PROBLEM:The line that is normal to the curve $\displaystyle x^2+2xy-3y^2=0$ at $\displaystyle (1,1)$ intersects the curve at what other point?

Intersecting normal:

ATTEMPT:My biggest problem lies in finding the intersection between a single-valued function and a multi-valued function. Finding the intersection between a single valued function and the same is easy enough, so I figured if I could express $\displaystyle x^2+2xy-3y^2=0$ as a series of single valued functions, then I should be able to find where the normal intersects. At least in theory. With some investigation, I realized I didn't know how to properly express the curve, $\displaystyle x^2+2xy-3y^2=0$, as such.

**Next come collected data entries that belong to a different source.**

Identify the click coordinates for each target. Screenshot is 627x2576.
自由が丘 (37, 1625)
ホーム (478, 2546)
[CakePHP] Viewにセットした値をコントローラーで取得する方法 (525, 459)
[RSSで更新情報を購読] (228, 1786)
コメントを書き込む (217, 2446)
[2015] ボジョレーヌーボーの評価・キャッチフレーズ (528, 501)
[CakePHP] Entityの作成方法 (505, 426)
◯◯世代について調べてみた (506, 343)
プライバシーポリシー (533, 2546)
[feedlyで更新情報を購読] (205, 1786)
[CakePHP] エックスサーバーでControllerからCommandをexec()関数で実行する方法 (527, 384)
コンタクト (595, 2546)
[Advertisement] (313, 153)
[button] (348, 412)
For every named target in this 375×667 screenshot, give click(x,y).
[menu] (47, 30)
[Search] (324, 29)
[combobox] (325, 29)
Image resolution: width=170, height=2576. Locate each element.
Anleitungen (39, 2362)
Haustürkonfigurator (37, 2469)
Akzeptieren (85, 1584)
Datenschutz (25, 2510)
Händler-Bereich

I thought that using the quadratic formula might be appropriate for this operation since the curve is a two-valued function specifically, which resulted in the expression: $\displaystyle y=\frac{x}{3}\pm\sqrt{16}x.$ But when I tried finding the pair, it resulted in $\displaystyle (\frac{7}{53},\frac{343}{159})$ and $\displaystyle (\frac{7}{43},\frac{329}{129})$ which doesn't agree with what I expected from the graph.

I've determined that the normal curve is the function, $\displaystyle y=-\frac{4}{3}x+\frac{7}{3}$.

I appreciate any thoughts you have on this.

Thanks for reading.